• **What you should do**
Count the lines in the items below that contain the word "Close", treating case as significant, and give only the number.

>>>

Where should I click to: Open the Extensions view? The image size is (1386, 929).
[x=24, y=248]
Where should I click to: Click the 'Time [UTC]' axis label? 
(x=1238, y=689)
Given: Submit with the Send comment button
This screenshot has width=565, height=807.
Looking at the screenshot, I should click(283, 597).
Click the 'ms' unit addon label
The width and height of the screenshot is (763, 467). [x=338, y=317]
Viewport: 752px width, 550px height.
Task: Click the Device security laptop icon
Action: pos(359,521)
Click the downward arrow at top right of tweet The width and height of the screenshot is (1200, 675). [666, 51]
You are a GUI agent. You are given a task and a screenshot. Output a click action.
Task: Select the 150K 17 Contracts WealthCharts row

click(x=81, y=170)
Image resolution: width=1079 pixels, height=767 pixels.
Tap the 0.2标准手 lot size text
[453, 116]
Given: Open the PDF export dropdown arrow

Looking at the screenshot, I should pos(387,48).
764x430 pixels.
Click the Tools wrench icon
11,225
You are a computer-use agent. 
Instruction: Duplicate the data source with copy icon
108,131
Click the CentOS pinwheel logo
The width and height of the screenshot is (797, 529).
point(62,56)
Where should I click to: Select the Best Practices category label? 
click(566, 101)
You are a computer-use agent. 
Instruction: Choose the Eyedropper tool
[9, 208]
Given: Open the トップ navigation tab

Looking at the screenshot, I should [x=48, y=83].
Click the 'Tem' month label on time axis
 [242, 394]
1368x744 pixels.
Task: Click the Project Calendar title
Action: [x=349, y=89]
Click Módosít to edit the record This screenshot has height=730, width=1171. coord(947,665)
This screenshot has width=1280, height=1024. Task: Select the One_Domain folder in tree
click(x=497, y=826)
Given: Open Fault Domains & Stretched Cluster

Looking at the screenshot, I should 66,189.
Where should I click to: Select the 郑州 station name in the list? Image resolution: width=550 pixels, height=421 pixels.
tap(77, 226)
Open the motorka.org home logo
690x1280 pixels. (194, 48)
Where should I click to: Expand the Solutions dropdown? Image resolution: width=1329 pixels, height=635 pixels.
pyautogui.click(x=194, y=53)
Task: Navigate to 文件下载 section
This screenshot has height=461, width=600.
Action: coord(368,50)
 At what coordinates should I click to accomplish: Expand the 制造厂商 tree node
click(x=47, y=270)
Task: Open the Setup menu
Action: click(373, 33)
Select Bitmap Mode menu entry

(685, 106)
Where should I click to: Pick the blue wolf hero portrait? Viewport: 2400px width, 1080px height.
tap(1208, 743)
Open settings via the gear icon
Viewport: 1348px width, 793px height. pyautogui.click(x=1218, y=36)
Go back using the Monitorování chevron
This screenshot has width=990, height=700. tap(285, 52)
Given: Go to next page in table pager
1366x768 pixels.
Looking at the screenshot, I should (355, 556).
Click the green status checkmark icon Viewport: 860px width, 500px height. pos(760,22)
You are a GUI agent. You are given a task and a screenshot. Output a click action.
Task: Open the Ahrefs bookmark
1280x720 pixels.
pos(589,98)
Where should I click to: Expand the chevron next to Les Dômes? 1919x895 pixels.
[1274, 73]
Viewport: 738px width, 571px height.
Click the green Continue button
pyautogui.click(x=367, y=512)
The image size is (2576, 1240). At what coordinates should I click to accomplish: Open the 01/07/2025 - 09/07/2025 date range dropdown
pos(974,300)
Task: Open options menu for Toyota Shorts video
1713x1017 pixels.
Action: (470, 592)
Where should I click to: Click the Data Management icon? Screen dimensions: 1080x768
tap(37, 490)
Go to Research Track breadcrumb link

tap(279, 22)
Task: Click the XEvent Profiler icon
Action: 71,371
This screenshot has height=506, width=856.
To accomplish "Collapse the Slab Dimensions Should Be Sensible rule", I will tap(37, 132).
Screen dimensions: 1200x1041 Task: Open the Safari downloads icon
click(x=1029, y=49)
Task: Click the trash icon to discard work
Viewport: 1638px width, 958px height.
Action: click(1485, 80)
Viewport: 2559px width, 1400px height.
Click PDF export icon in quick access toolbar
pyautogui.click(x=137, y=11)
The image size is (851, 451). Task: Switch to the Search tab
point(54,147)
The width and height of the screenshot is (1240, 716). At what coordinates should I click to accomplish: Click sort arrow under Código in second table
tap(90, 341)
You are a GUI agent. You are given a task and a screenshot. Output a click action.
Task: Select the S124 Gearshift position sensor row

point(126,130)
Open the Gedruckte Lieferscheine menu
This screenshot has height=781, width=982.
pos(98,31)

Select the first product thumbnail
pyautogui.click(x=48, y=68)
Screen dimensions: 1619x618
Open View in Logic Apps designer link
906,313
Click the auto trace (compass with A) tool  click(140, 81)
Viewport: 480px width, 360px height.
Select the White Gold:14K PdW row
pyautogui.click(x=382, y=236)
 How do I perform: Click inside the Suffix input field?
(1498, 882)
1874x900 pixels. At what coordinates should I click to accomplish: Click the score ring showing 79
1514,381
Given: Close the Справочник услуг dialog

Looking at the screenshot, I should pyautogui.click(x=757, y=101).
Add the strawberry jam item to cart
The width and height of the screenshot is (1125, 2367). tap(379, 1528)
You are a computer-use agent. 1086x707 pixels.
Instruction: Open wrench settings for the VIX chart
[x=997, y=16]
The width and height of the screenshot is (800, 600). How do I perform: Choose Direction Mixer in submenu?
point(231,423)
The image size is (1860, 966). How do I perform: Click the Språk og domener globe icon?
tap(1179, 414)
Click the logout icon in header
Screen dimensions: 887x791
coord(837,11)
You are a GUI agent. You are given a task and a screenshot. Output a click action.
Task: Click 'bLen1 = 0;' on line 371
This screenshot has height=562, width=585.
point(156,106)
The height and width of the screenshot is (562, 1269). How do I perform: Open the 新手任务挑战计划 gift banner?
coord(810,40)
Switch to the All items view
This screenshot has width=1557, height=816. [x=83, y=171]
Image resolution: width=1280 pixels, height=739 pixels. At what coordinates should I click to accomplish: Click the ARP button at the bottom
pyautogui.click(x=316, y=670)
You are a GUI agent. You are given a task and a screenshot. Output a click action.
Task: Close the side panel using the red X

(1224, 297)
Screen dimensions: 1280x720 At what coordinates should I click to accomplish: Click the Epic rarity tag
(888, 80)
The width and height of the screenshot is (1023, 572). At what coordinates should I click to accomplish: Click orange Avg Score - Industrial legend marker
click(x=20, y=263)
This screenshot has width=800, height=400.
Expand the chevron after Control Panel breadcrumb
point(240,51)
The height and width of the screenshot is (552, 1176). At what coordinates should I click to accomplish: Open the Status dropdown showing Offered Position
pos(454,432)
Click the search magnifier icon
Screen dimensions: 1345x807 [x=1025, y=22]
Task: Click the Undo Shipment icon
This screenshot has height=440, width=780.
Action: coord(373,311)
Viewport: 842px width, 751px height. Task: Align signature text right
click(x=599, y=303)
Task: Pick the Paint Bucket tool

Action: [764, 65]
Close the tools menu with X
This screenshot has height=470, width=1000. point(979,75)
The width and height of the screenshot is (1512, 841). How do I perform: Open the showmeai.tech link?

<<<

• **Exercise response**
3